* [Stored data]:
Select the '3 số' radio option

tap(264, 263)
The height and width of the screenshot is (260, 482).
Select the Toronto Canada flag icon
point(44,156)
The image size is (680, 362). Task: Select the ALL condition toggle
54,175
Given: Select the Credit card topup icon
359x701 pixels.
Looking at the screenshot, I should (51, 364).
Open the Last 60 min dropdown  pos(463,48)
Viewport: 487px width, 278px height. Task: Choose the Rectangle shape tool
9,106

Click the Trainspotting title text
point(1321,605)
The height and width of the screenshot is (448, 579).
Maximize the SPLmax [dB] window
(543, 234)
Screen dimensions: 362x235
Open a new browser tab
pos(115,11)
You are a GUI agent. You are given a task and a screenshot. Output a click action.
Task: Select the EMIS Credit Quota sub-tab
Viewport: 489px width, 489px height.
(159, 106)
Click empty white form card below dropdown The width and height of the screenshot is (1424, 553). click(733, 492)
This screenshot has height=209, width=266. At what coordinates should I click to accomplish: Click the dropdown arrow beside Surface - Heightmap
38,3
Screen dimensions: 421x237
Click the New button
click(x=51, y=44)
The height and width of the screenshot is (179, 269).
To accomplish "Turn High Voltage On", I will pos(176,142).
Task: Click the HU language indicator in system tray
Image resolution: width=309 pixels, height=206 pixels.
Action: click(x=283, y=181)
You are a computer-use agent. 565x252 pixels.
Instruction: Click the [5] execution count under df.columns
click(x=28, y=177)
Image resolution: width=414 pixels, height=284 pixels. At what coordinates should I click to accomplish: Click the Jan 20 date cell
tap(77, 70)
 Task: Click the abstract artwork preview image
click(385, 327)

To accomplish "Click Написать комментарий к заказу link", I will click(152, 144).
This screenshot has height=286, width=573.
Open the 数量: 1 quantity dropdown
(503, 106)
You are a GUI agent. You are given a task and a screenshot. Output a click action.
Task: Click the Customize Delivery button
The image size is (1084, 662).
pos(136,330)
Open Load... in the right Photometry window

* [Work required]:
Only the line containing "Task: Click the Customize Delivery button" and the lines after it, through the end of the data, should be copied, exactly as they are.

* [Exercise response]:
Task: Click the Customize Delivery button
The image size is (1084, 662).
pos(136,330)
Open Load... in the right Photometry window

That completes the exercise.